Ryan Hannah is the founder and CEO of Compass, the UK’s only fully indemnified SDLT assessment and calculation platform. He built Compass to address systemic inaccuracy in Stamp Duty Land Tax, ensuring purchasers pay exactly what they owe under the law, no more and no less.
What was your career path to your current role?
I grew up around tax, so I saw early how complex legislation can be and how different outcomes can look depending on how it is applied.
That shaped my thinking. I became interested in structure and clarity rather than interpretation.
Compass came from that position. SDLT is self assessed, high value and often handled late in the process. I wanted to bring structure earlier and produce answers that stand up to scrutiny.

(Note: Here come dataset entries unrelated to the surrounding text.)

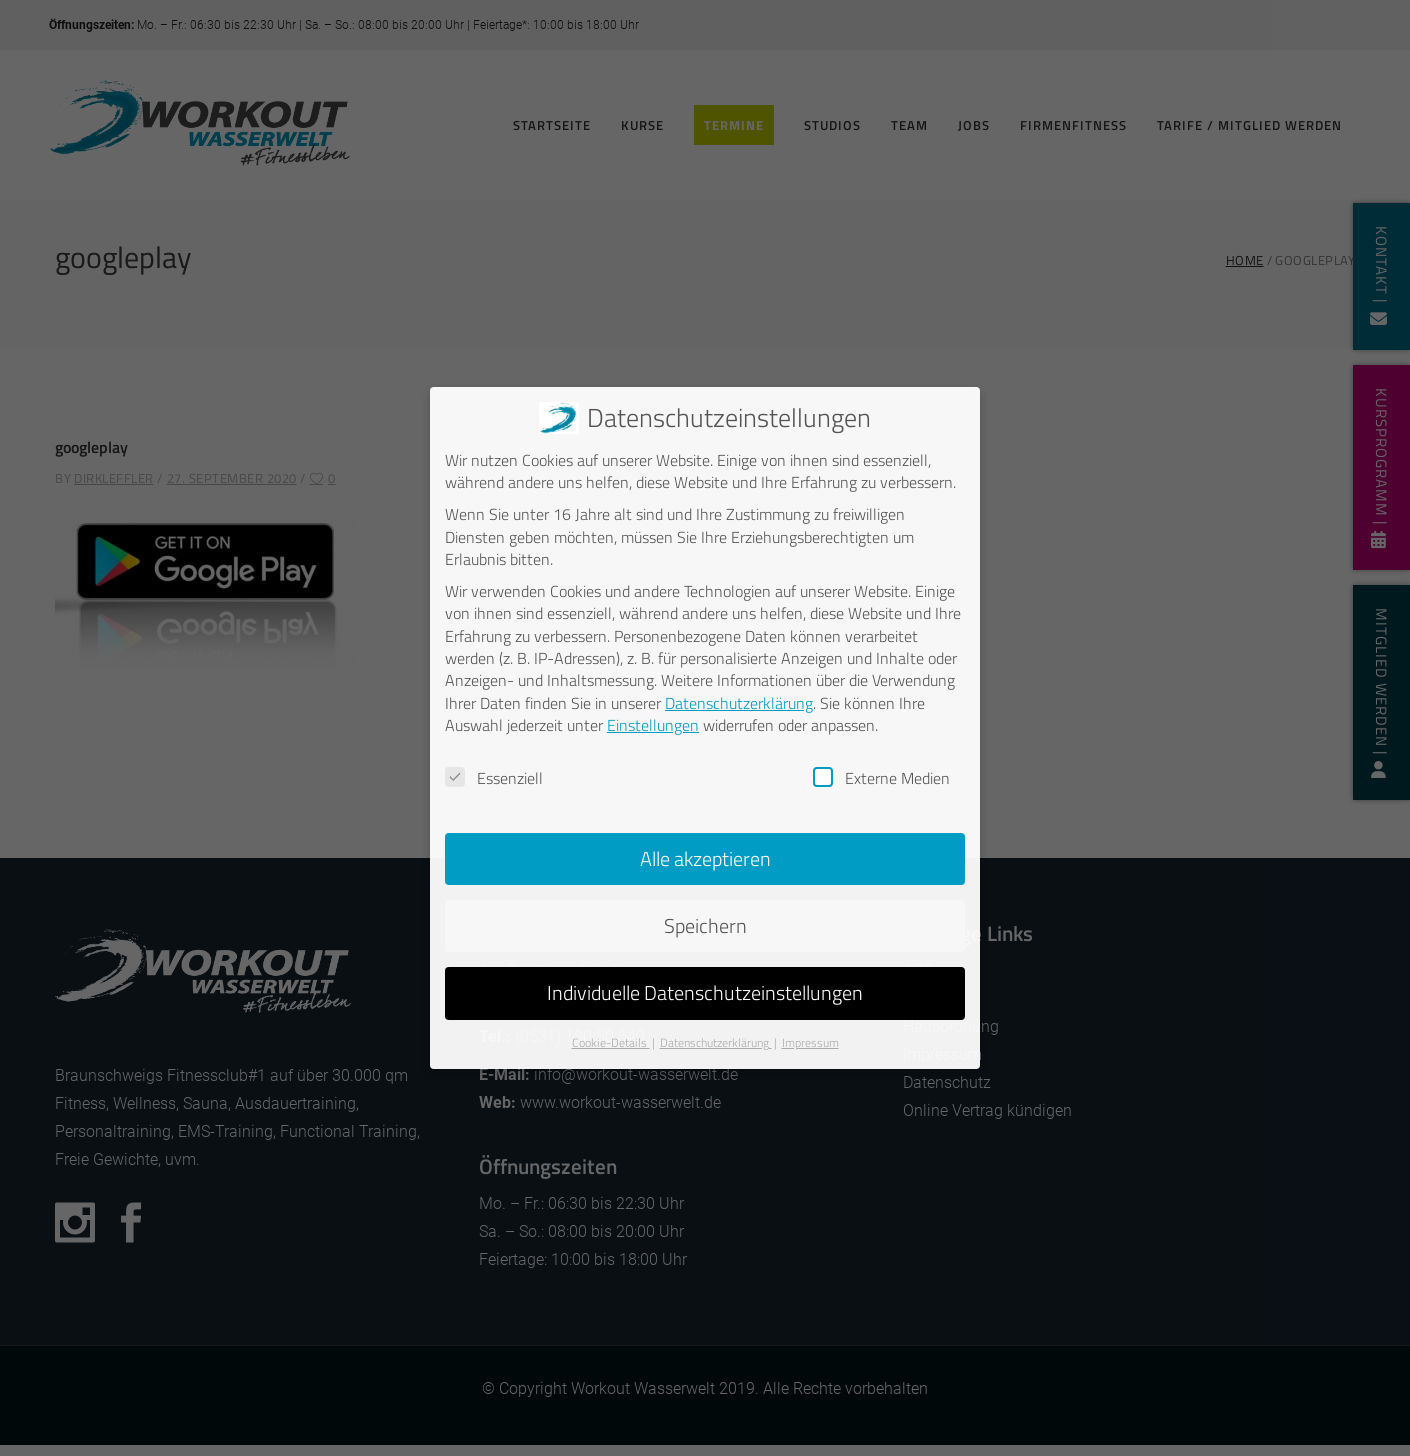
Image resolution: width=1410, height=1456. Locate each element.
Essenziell (494, 778)
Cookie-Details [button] (611, 1042)
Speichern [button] (705, 925)
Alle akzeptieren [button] (705, 858)
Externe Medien (881, 778)
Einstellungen (653, 725)
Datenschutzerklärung (739, 703)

Did you have any other career ambitions?
Not in a conventional sense. I was never driven by title.
I have always been drawn to problems that feel structurally wrong. If something is inefficient or inconsistent, I focus on it until it makes sense. SDLT was one of those areas.
It is complex legislation sitting inside a pressured transaction. That disconnect made it worth solving.
What keeps you motivated in your work?
Fairness.
If you underpay SDLT, it is pursued. If you overpay, it usually goes unnoticed. That imbalance matters.
What drives me is applying the legislation properly so people pay what they legally owe. Nothing more. Nothing less.
When structure is in place, outcomes improve. That principle underpins everything we build.
If you could change one thing about the transaction process, what would it be?
Clarity about what SDLT actually is.
For years it has been absorbed into conveyancing workflows. In reality it is tax advice, involving detailed legislation and financial consequence if wrong.
The move toward tax adviser registration feels like recognition of that reality. It clarifies a position we have always held.
When roles are properly understood, risk reduces and clients are better protected.
What has been the best development in conveyancing in the last 20 years?
The shift toward structured data and system thinking.
Case management platforms and improved information flow have strengthened consistency where implemented well. Capturing accurate information earlier reduces friction later.
We are still early in that evolution, but the direction is positive.
And the worst?
Resistance to change.
There is often awareness that parts of the process could be strengthened, yet adjusting long established workflows is uncomfortable.
Speed has improved. Precision has not always kept pace. That gap remains.
Do you think conveyancing will ever be fully digitalised?
Yes, over time.
Not in every aspect, and not without significant innovation. But the mechanics of transferring property, validating information and applying rules will become far more system driven.
Judgement will always remain human. The administrative backbone will continue to evolve.
Do you think it should be?
Yes, with caveats.
If a transaction can be made quicker, clearer and more accurate without compromising legal integrity, that serves buyers and sellers first. It also benefits the wider economy.
Digitisation should strengthen accountability, not weaken it. Roles may evolve, but responsibility cannot disappear.
What’s the best piece of advice anyone ever gave you regarding your career?
Be clear about what you stand for.
I was aware early on that assumptions would be made. That made clarity of principle essential.
My position has always been simple. Equal treatment under the law. Access to clarity for everyone. Pay what you owe. No more and no less.
Consistency defines you over time.
What’s the best piece of advice you’d like to give to someone just starting out?
Do not chase approval. Chase competence.
Learn the detail properly, especially in regulated areas. Surface knowledge creates confidence. Depth creates protection.
My grandfather gave me advice I still live by: look after the clients and their interests, and the money will look after itself.
Tell us something people may be surprised to know about you…
I left school at 16 after doing well in my GCSEs. Shortly after starting A levels, I became seriously ill. When I recovered, I chose not to return to formal education.
It was a confusing period and I struggled to find direction for a while. On paper it looks unconventional.
That experience forced independence early. I had to build knowledge through experience rather than structured progression.
Alongside running Compass, I train and compete internationally as a T44 para sprinter. I was born with severe Talipes and only pursued athletics seriously in my thirties.
Neither path has been linear. Discipline and persistence matter more than the route you take.